A team of researchers is exploring the possibility that next–generation probiotics would reduce the risk of infection with Clostridium difficile. In laboratory–grown bacterial communities, the researchers determined that, when supplied with glycerol, the probiotic Lactobacillus reuteri produced reuterin, an antibacterial compound that selectively killed C. difficile.

The study appeared in the journal Infection and Immunity.

“Although most patients respond to antibiotic treatment, up to 35 percent will relapse and require extended antibiotic treatments,” said first and corresponding author Dr. Jennifer K. Spinler, instructor of pathology & immunology at Baylor College of Medicine, who oversees microbial genetics and genomics efforts at the Texas Children's Microbiome Center at Texas Children’s Hospital.

“When repeated antibiotic treatments fail to eliminate C. difficile infections, some patients are resorting to fecal microbiome transplant – the transfer of fecal matter from a healthy donor – which treats the disease but also could have negative side effects,” Spinler said. “We wanted to find an alternative treatment, a prophylactic strategy based on probiotics that could help prevent C. difficile from thriving in the first place.”

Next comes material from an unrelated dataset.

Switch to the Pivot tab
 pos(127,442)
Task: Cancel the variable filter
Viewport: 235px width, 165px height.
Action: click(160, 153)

Working in the Texas Children’s Microbiome Center, Spinler and her colleagues tested the possibility that probiotic L. reuteri, which is known to produce antibacterial compounds, could help prevent C. difficile from establishing a microbial community in lab cultures.

The Britton lab uses mini–bioreactor arrays – multiple small culture chambers – that provide a platform in which researchers could recreate the invasion of an antibiotic–treated human intestinal community by C. difficile.

“Using the mini–bioreactors model we showed that L. reuteri reduced the burden of C. difficile infection in a complex gut community,” Britton said. “To achieve its beneficial effect, L. reuteri requires glycerol and converts it into the antimicrobial reuterin.”

The literature reports reuterin as a broad–spectrum antibiotic; it affects the growth of a wide variety of bacteria when they are tested individually in the lab. What was intriguing in this study is that reuterin didn’t have a broad–spectrum effect in the mini–bioreactor bacterial community setting.

“I expected reuterin to have an antibacterial effect on several different types of bacteria in the community, but it only affected C. difficile and not the good bacteria, which was exciting because it has major implications for a preventative strategy,” Spinler said.

“Although these results are too preliminary to be translated directly into human therapy, they provide a foundation upon which to further develop treatments based on co–administration of L. reuteri and glycerol to prevent C. difficile infection,” said co–author Dr. Jennifer Auchtung, director of the Cultivation Core at Baylor’s Alkek Center for Metagenomics and Microbiome Research and assistant professor of molecular virology and microbiology at Baylor.

In the future, this potential treatment could be administered prophylactically to patients before they take antibiotics known to disrupt normal gut microbes. The L. reuteri/glycerol formulation would help maintain the healthy gut microbial community and also help prevent the growth of C. difficile.